== Segment start ==
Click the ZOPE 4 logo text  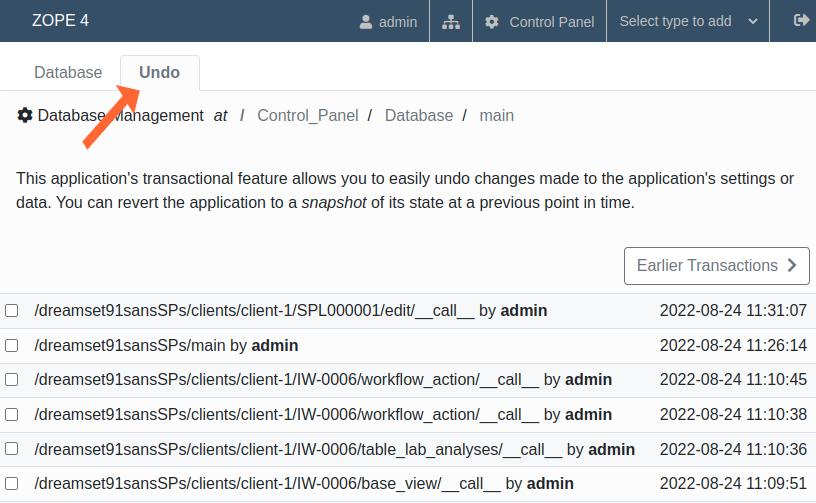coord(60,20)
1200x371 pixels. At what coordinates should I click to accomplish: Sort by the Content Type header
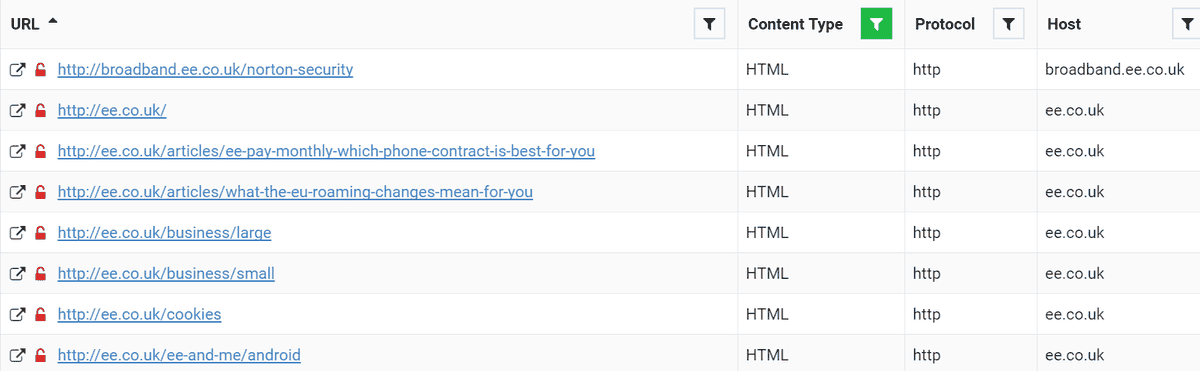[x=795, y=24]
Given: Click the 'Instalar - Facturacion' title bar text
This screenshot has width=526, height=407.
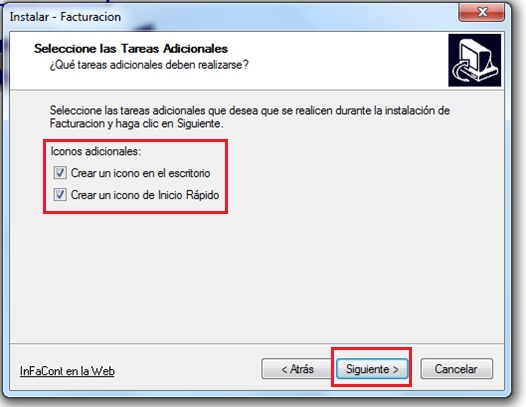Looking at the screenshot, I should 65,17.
== Segment end ==
WORK REQUEST »
Copy exactly, and copy only, the lines from the one bearing "1200x371 pixels. At" through the closing line of the material, with both ends kept and pictures removed.

ANSWER BOX »
1200x371 pixels. At what coordinates should I click to accomplish: Sort by the Content Type header
[x=795, y=24]
Given: Click the 'Instalar - Facturacion' title bar text
This screenshot has width=526, height=407.
Looking at the screenshot, I should 65,17.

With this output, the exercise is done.